**Exercise goal**
Output exactly the lines of the listing below that run from the line with "The width and" through the line with "Task: Reload the page with refresh icon". No pictures.

**Exercise input**
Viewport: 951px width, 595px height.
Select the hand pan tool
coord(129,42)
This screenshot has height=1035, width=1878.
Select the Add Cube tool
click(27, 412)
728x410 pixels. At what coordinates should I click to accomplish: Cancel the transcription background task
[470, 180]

---

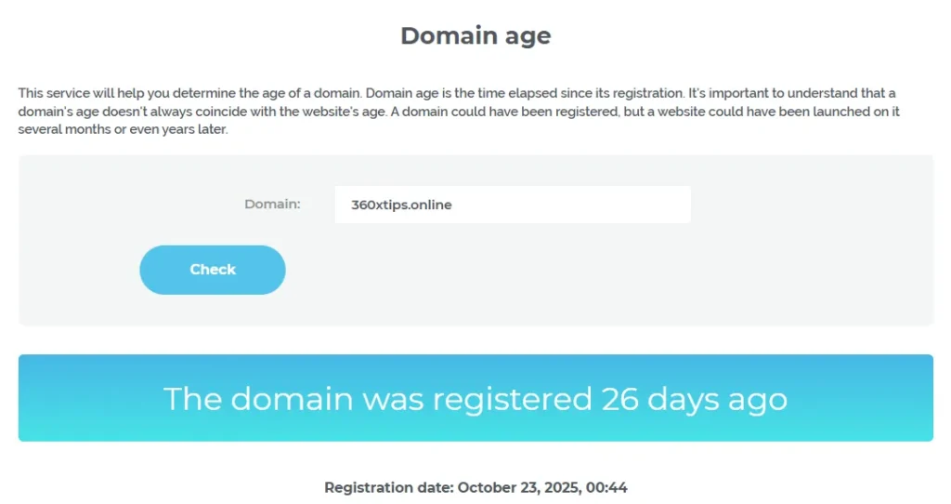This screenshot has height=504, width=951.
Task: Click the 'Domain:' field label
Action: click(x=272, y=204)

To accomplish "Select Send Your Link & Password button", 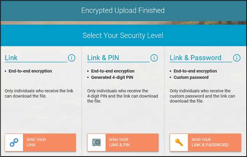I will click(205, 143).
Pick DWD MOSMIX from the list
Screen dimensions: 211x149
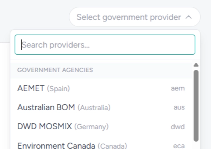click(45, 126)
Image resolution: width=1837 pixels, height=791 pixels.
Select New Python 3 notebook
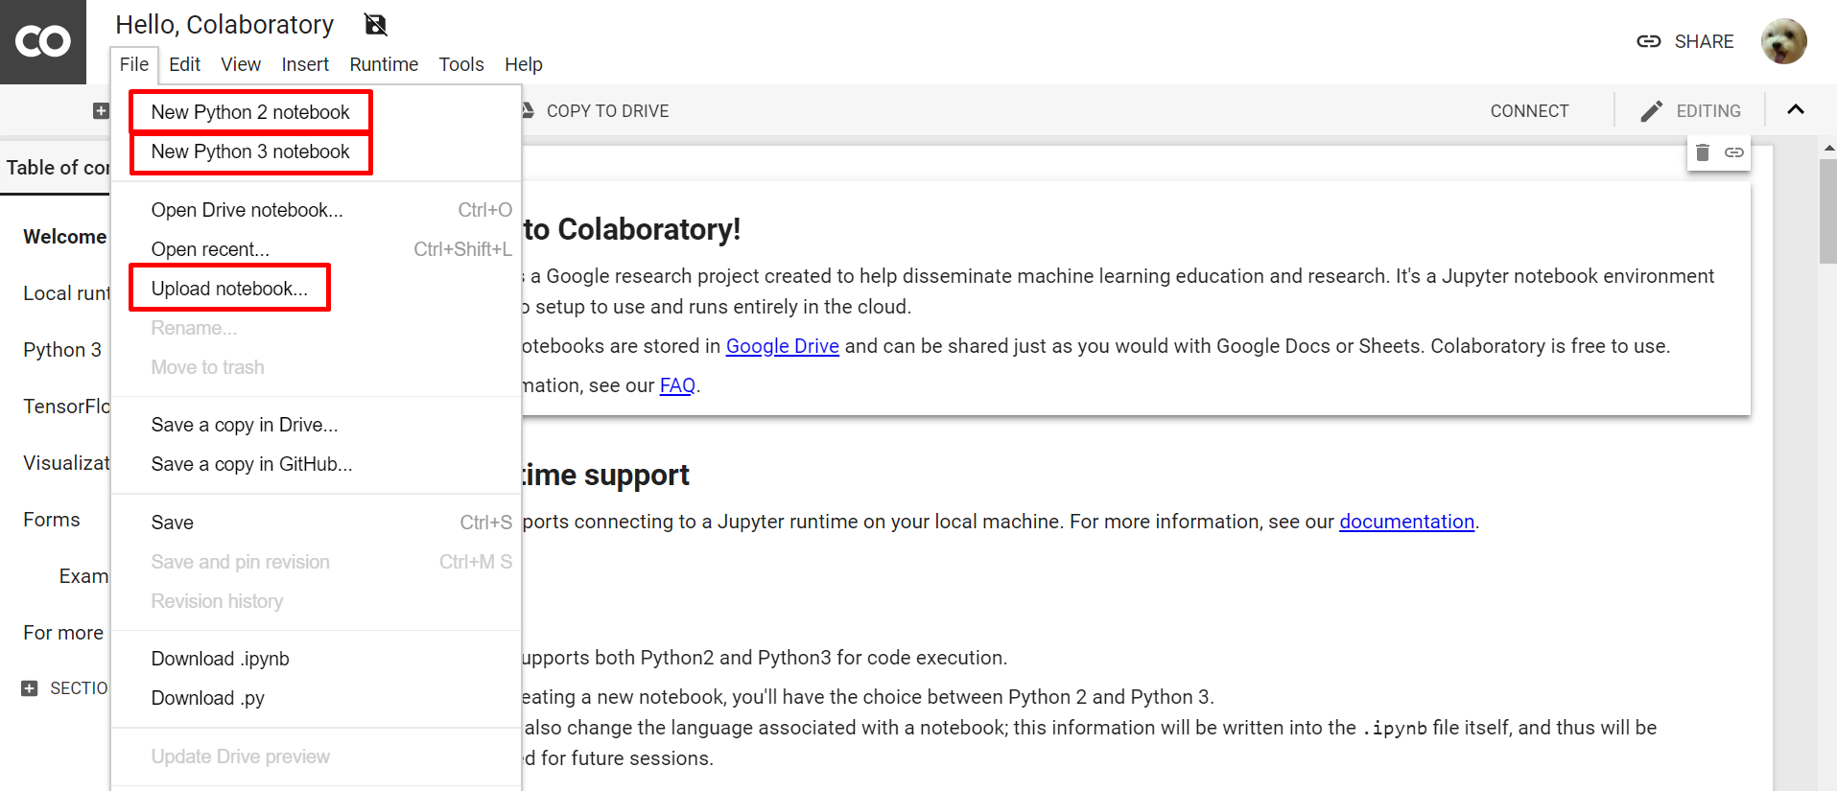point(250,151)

==

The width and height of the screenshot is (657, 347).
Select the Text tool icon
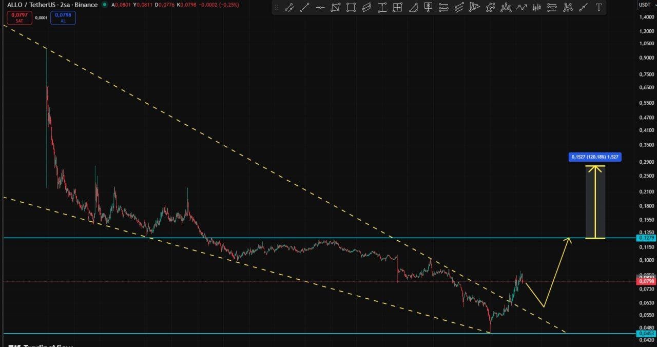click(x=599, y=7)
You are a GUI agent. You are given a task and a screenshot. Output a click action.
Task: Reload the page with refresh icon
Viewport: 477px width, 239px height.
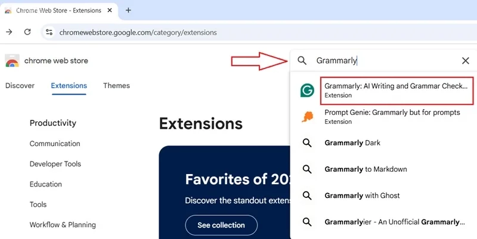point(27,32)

**Exercise result**
The width and height of the screenshot is (657, 347).
Select the Text tool icon
click(x=599, y=7)
You are a GUI agent. You are given a task and a screenshot. Output a click action.
Task: Reload the page with refresh icon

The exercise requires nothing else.